2) failing to focus on patient safety and quality of care by not including the pharmacy in the performance improvement process:
On 05/17/12 S4, Pharmacist provided the Pharmacy & Therapeutics (P & T) Committee Minutes for review. Review of the minutes revealed the following:
01/27/11 - The pharmacy PI (Performance Improvement) report was presented for the 4th quarter. Our PI deals with override reports and anticoagulation management. We continue to monitor these areas. Next year we will focus on the placement of emergency pediatric medication sheets in the charts of these patients.
Medication Errors/Adverse Drug Reactions (ADRs) - We had two ADRs reported for the quarter....
06/30/11 - We had one ADR reported for the quarter. An endoscopy patient who was allergic to Demerol was given a dose. The patient developed a rash and was treated with Benadryl. This led to discussion about the nursing policy dealing with medication errors. Although the CRNA (Certified Nurse Anesthetist) was not a hospital employee, her medical director was notified.
03/15/12 - We had one ADR reported for the quarter....
Review of the Performance Improvement Committee meetings revealed no documented evidence that Pharmacy & Therapeutics was incorporated into the Quality Improvement process. The only documentation that Pharmacy was involved in the QAPI process was in the end of the year summary report which contained only data for 3 indicators being monitored (Pediatric emergency drugs and anticoagulants). There was no documented evidence that the Pharmacist attended any of the monthly Quality Improvement meetings.

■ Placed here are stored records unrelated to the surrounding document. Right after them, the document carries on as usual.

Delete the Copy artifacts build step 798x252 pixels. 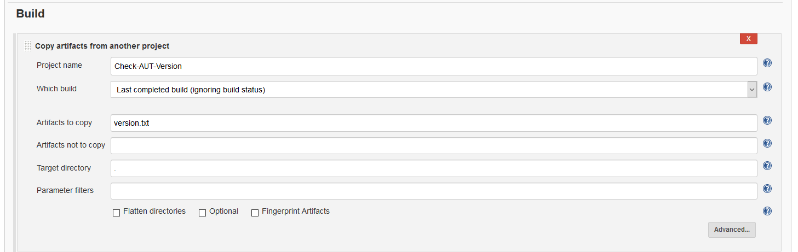pyautogui.click(x=748, y=39)
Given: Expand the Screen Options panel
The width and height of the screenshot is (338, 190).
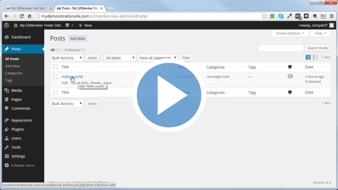Looking at the screenshot, I should (x=289, y=33).
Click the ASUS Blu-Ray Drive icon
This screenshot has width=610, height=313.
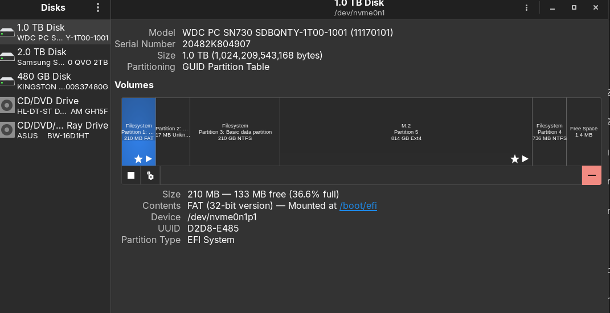click(x=7, y=130)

In an interview on 05/17/12 at 11:00 a.m. with Director of Pharmacy S4, he said he reviewed patient's medical records randomly for variances. S4 stated he did not have any documentation of having reviewed patient ' s medical records for medication variances. He stated if he found any medication errors during his review, he would have filled out an incident report.
Review of the incident report log dated December 2011 to April 2012 revealed no incident reports for medication variances had been filled out by Pharmacist S4. This was verified by Registered Nurse S6 on 05/17/12 at 12:00 p.m.